TASK OBJECTIVE: From the data that follows, print exactly the lines starting at the one containing "[Share this post on Twitter] (83, 440)" and ending at the one containing "E-Editions (120, 2439)"; include both of them and nothing more.

Source data:
——

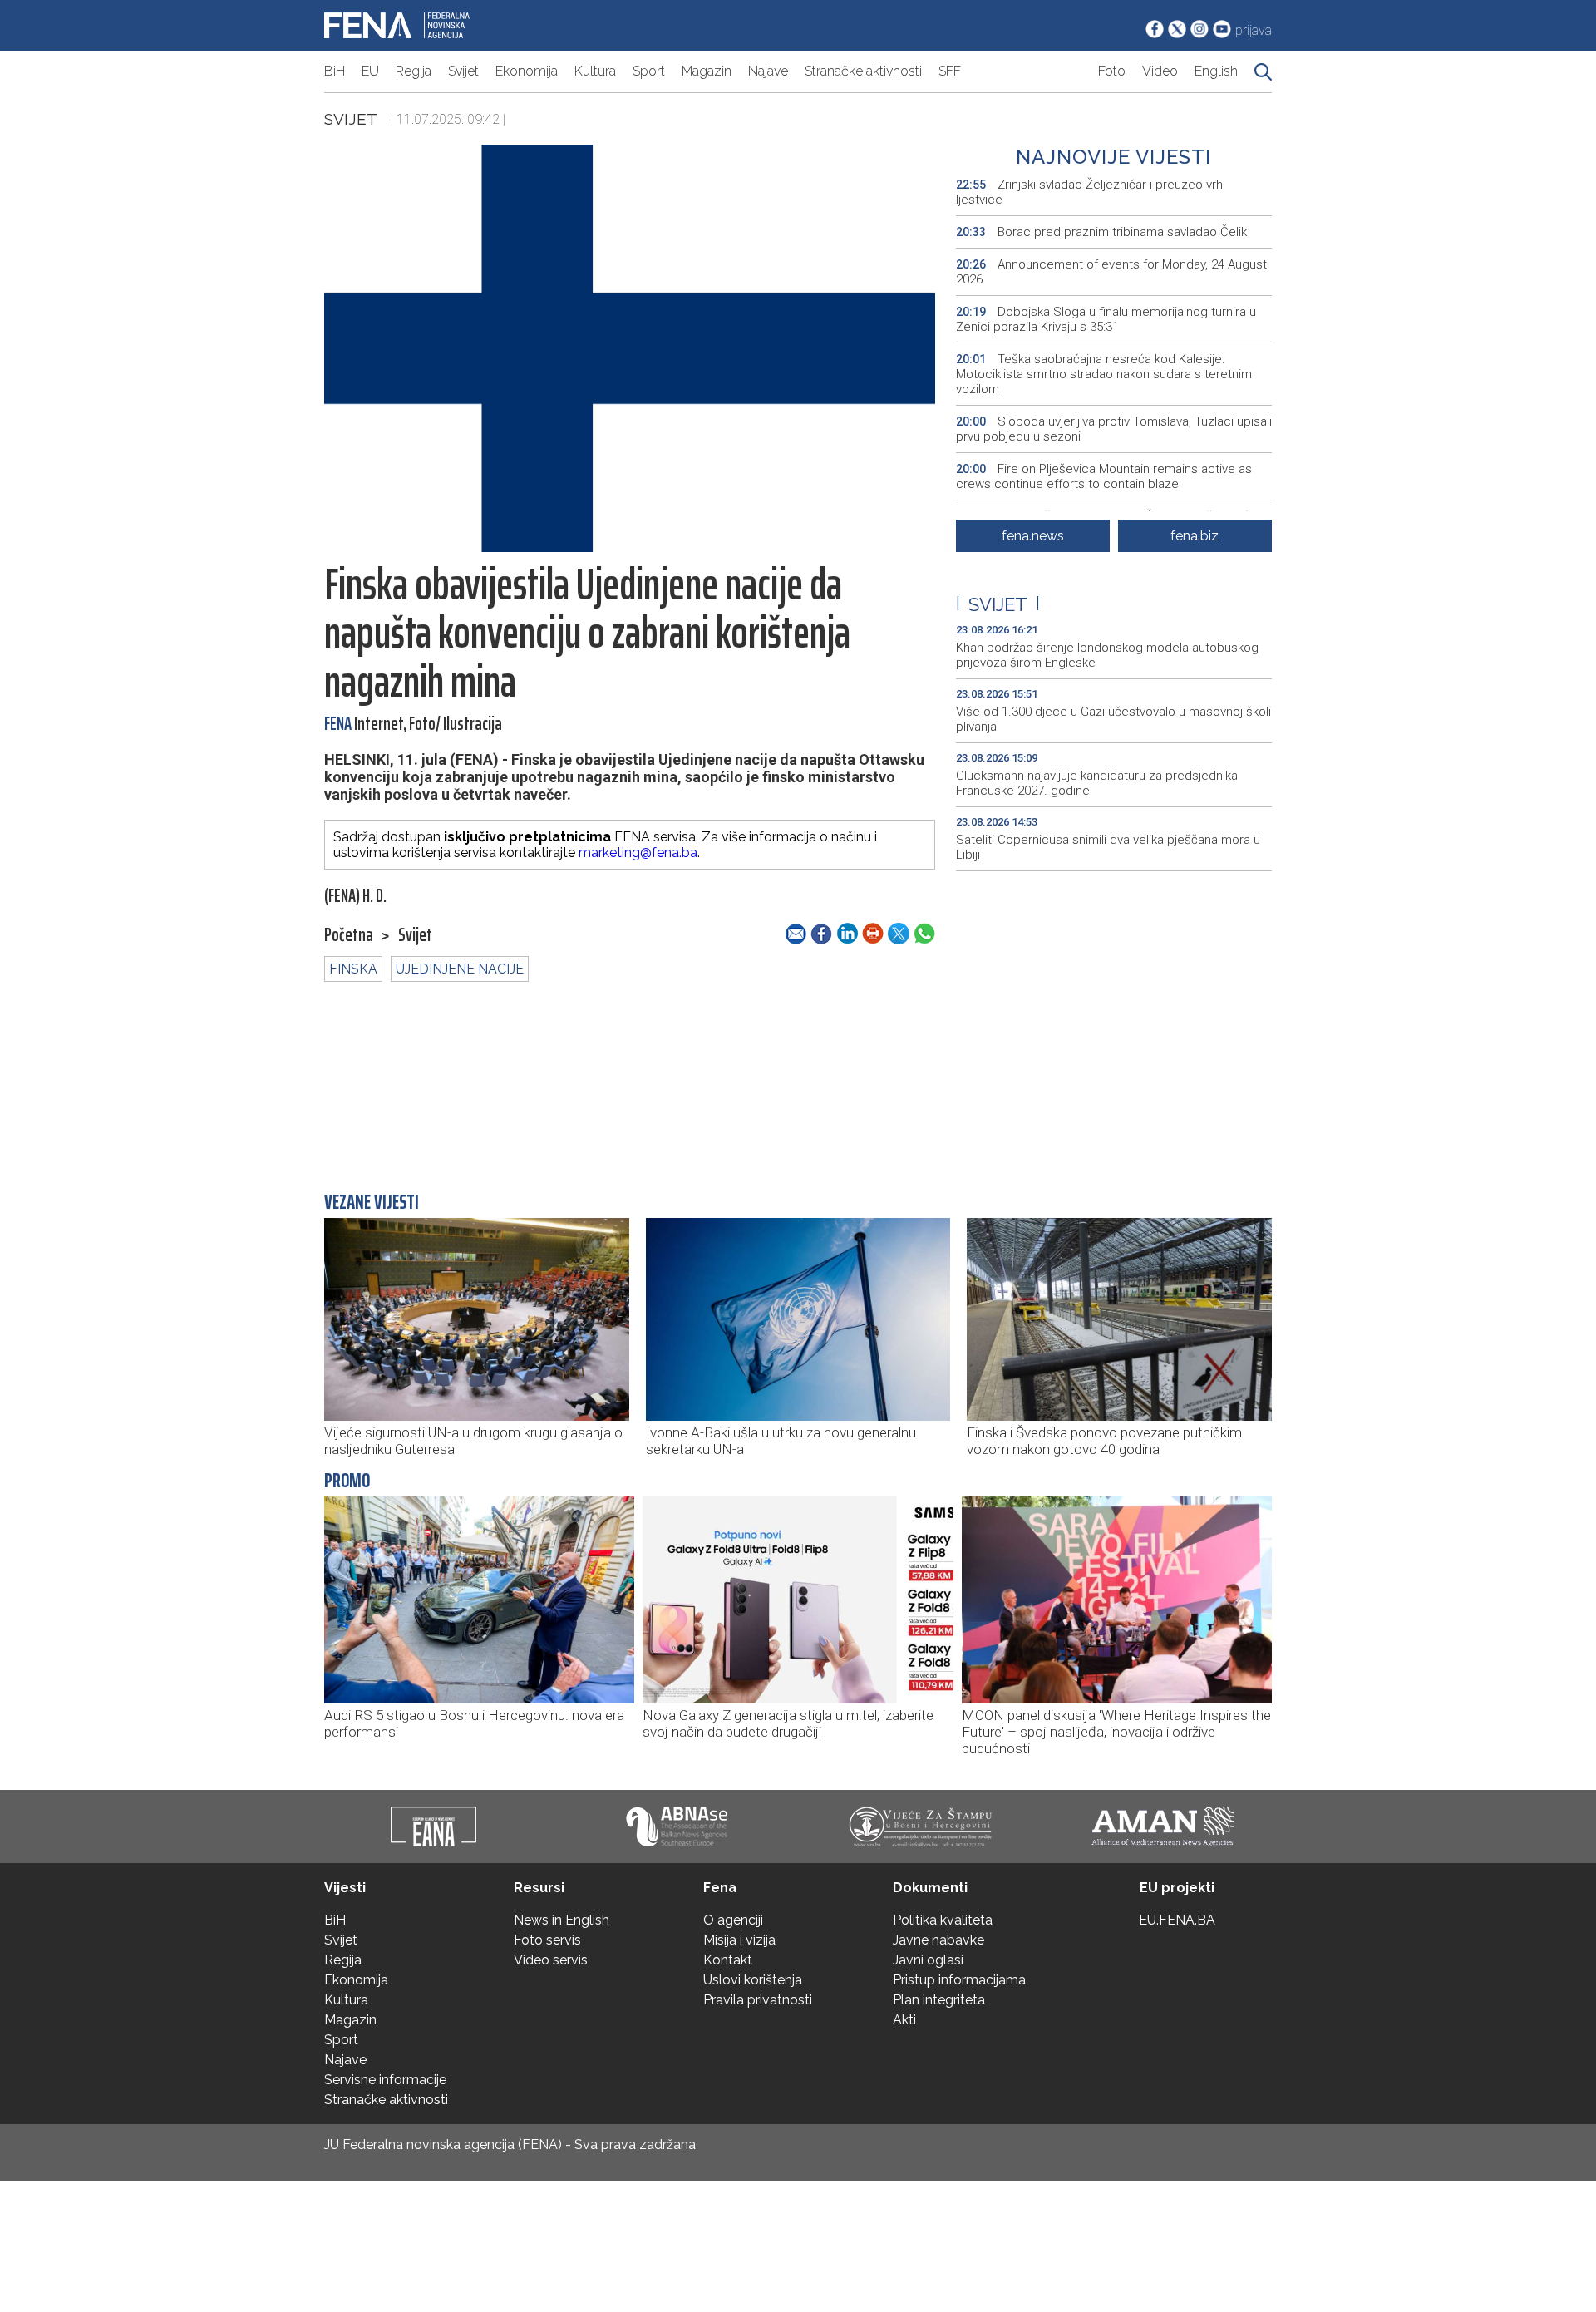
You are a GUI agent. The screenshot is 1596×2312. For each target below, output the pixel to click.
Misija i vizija (739, 1940)
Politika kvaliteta (943, 1920)
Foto (1112, 71)
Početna (348, 935)
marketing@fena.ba (638, 852)
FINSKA (353, 969)
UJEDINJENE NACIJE (460, 969)
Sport (649, 71)
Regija (413, 71)
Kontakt (727, 1960)
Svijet (463, 71)
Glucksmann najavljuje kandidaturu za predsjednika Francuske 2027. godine (1097, 783)
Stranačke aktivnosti (863, 71)
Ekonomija (526, 71)
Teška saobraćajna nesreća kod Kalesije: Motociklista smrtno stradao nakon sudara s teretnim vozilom (1104, 374)
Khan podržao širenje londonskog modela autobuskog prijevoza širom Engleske (1107, 655)
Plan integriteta (939, 2000)
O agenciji (733, 1920)
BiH (334, 71)
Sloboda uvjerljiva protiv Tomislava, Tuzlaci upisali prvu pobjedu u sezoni (1114, 429)
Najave (768, 71)
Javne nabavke (938, 1940)
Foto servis (547, 1940)
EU (370, 71)
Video (1160, 71)
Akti (904, 2020)
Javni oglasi (928, 1960)
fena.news (1033, 536)
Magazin (707, 71)
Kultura (595, 71)
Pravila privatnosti (757, 2000)
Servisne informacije (385, 2080)
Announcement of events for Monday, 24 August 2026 (1111, 272)
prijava (1253, 30)
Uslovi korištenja (752, 1980)
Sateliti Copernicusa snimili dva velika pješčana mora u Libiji (1108, 847)
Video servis (551, 1960)
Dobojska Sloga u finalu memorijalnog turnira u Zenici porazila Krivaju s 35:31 (1106, 319)
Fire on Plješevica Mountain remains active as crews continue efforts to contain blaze (1104, 476)
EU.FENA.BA (1177, 1920)
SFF (949, 71)
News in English (561, 1920)
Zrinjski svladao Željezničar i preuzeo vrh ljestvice (1089, 192)
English (1216, 71)
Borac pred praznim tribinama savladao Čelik (1101, 231)
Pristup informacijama (959, 1980)
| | (998, 604)
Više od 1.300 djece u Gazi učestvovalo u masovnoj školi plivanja (1113, 719)
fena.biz (1194, 536)
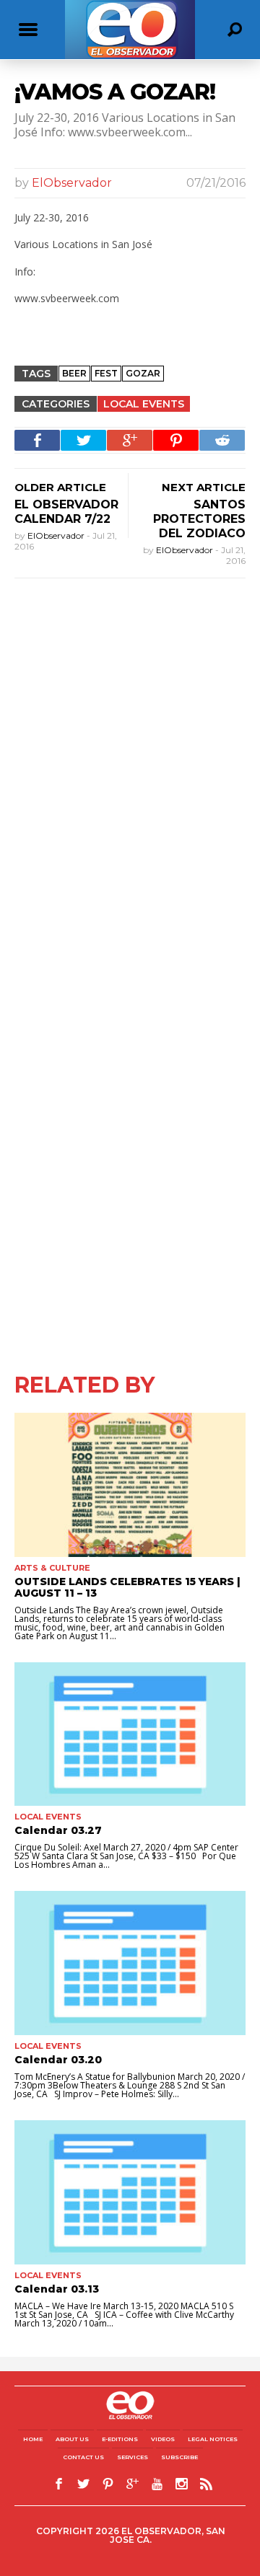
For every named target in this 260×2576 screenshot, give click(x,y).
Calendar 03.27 (58, 1830)
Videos (163, 2439)
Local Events (143, 403)
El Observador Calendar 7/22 (66, 512)
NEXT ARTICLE (204, 487)
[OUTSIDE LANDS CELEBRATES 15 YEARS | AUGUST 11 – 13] (130, 1485)
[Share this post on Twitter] (83, 440)
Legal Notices (213, 2439)
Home (33, 2439)
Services (132, 2457)
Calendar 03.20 (58, 2059)
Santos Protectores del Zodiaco (199, 519)
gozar (143, 373)
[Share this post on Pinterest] (176, 440)
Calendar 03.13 (56, 2288)
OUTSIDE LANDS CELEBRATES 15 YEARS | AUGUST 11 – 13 (127, 1587)
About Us (72, 2439)
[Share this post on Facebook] (37, 440)
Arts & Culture (52, 1568)
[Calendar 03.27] (130, 1734)
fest (106, 373)
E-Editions (120, 2439)
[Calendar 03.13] (130, 2192)
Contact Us (83, 2457)
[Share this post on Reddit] (222, 440)
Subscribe (179, 2457)
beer (74, 373)
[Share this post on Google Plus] (129, 440)
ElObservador (72, 183)
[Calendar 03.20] (130, 1963)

——

TASK OUTPUT:
[Share this post on Twitter] (83, 440)
Legal Notices (213, 2439)
Home (33, 2439)
Services (132, 2457)
Calendar 03.20 (58, 2059)
Santos Protectores del Zodiaco (199, 519)
gozar (143, 373)
[Share this post on Pinterest] (176, 440)
Calendar 03.13 (56, 2288)
OUTSIDE LANDS CELEBRATES 15 YEARS | AUGUST 11 – 13 (127, 1587)
About Us (72, 2439)
[Share this post on Facebook] (37, 440)
Arts & Culture (52, 1568)
[Calendar 03.27] (130, 1734)
fest (106, 373)
E-Editions (120, 2439)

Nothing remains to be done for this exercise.